BEGIN

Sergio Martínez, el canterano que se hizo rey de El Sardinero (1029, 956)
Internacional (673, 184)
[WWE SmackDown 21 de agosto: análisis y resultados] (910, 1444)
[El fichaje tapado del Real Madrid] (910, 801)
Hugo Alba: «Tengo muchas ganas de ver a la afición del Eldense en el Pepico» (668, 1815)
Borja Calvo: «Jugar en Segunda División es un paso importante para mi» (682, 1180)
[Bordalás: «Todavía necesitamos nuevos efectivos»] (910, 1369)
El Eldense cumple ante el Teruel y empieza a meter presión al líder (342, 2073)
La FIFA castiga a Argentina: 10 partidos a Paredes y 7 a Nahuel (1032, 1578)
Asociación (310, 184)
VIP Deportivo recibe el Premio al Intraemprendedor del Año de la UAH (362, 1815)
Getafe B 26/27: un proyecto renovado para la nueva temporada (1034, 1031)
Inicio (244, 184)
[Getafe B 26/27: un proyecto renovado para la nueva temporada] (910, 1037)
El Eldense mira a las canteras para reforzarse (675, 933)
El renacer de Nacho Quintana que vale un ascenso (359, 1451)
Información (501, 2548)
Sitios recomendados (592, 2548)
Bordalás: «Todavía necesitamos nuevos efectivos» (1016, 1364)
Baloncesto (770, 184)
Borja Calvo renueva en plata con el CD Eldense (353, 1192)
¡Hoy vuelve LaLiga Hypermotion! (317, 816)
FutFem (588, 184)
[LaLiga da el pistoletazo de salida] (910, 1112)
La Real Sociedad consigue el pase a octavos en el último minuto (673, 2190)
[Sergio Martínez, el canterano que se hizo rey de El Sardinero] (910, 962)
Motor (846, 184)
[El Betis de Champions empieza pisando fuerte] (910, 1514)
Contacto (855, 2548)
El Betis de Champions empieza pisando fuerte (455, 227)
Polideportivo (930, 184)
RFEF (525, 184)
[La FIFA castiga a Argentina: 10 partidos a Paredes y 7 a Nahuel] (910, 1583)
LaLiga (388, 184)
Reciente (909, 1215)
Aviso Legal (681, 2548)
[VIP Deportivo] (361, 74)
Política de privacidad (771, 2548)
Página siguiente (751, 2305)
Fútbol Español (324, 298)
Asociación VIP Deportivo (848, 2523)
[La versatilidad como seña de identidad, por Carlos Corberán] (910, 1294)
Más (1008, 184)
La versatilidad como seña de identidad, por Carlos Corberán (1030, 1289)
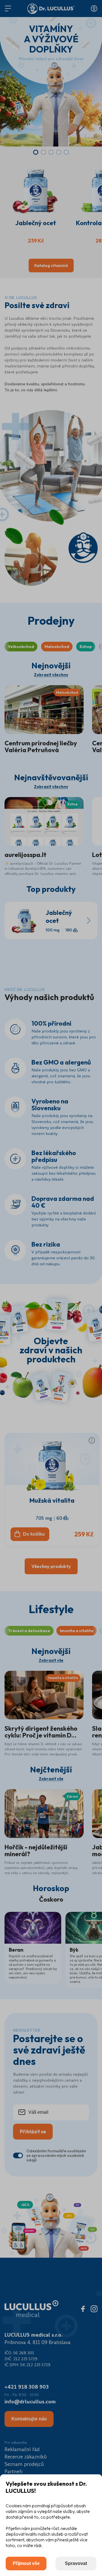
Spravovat (76, 2563)
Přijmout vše (26, 2563)
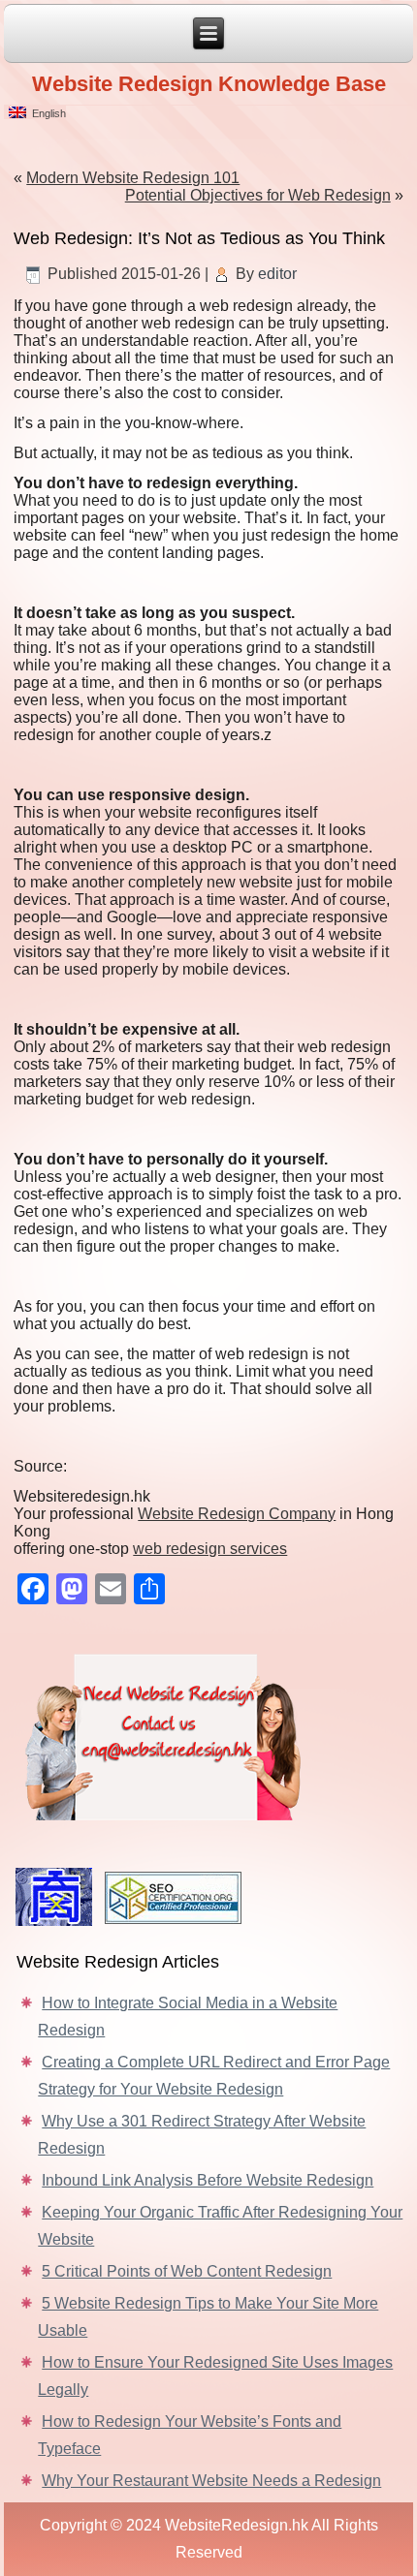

END

TASK REQUIREMENTS »
Your task is to copy exactly the lines from the line containing "El Betis de Champions empieza pisando fuerte (455, 227)" through the final line of the listing above and to omit every picture.

SOLVED EXERCISE »
El Betis de Champions empieza pisando fuerte (455, 227)
Polideportivo (930, 184)
RFEF (525, 184)
[La FIFA castiga a Argentina: 10 partidos a Paredes y 7 a Nahuel] (910, 1583)
LaLiga (388, 184)
Reciente (909, 1215)
Aviso Legal (681, 2548)
[VIP Deportivo] (361, 74)
Política de privacidad (771, 2548)
Página siguiente (751, 2305)
Fútbol Español (324, 298)
Asociación VIP Deportivo (848, 2523)
[La versatilidad como seña de identidad, por Carlos Corberán] (910, 1294)
Más (1008, 184)
La versatilidad como seña de identidad, por Carlos Corberán (1030, 1289)
Spravovat (76, 2563)
Přijmout vše (26, 2563)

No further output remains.